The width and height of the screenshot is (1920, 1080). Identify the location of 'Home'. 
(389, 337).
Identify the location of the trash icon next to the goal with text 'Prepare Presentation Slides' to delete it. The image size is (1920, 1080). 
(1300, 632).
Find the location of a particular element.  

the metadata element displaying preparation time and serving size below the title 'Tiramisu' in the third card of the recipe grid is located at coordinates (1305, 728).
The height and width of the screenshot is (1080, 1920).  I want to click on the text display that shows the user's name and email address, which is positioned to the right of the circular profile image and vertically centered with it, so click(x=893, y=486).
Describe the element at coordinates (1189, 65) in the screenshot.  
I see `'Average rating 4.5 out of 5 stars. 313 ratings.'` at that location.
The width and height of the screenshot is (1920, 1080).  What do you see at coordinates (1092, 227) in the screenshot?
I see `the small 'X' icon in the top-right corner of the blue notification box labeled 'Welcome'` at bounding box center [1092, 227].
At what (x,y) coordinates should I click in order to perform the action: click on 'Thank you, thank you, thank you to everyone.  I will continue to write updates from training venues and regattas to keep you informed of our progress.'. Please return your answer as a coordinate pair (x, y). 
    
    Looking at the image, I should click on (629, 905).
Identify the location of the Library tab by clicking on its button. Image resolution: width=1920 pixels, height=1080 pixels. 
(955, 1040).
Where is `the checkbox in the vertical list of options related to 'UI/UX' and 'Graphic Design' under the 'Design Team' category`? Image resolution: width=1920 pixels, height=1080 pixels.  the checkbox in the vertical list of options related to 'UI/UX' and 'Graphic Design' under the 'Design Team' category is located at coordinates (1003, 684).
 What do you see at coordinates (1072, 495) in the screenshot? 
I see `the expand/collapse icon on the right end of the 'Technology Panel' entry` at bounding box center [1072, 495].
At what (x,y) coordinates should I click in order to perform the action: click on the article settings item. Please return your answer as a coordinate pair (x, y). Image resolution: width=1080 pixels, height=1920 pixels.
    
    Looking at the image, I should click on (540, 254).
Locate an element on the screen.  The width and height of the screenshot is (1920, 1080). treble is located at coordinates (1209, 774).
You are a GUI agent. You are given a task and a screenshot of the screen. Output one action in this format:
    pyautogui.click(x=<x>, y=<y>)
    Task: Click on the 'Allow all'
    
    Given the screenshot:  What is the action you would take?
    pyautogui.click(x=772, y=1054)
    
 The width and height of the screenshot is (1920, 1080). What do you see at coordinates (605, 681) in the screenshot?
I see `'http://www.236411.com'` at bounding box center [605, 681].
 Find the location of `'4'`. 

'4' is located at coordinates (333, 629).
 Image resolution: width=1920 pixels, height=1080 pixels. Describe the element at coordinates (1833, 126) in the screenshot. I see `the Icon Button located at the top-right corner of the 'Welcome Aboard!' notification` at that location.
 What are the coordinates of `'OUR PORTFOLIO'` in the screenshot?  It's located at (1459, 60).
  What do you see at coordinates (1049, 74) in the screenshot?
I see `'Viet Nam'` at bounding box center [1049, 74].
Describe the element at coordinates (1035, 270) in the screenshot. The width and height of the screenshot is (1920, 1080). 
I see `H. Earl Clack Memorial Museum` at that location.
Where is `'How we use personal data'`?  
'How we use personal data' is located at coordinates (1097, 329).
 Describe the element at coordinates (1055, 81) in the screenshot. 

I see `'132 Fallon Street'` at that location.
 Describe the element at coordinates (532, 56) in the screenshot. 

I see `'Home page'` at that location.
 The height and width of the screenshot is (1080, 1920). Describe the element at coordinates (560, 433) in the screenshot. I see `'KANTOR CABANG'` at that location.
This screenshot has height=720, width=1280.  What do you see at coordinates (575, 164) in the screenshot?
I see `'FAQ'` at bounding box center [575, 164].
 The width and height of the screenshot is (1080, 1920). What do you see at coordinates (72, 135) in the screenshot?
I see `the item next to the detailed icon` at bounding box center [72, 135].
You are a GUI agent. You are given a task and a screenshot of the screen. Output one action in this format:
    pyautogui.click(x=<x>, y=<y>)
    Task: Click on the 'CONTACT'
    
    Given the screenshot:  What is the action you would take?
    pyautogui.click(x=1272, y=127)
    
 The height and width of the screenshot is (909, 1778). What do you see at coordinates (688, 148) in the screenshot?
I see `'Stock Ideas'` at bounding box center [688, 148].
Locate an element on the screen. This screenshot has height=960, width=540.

◆ What is asked: Copy out every line above that contains the word "Please", reproducing each line in full.

◆ Result for this exercise:
At what (x,y) coordinates should I click in order to perform the action: click on 'Thank you, thank you, thank you to everyone.  I will continue to write updates from training venues and regattas to keep you informed of our progress.'. Please return your answer as a coordinate pair (x, y). 
At what (x,y) coordinates should I click in order to perform the action: click on the article settings item. Please return your answer as a coordinate pair (x, y). Image resolution: width=1080 pixels, height=1920 pixels.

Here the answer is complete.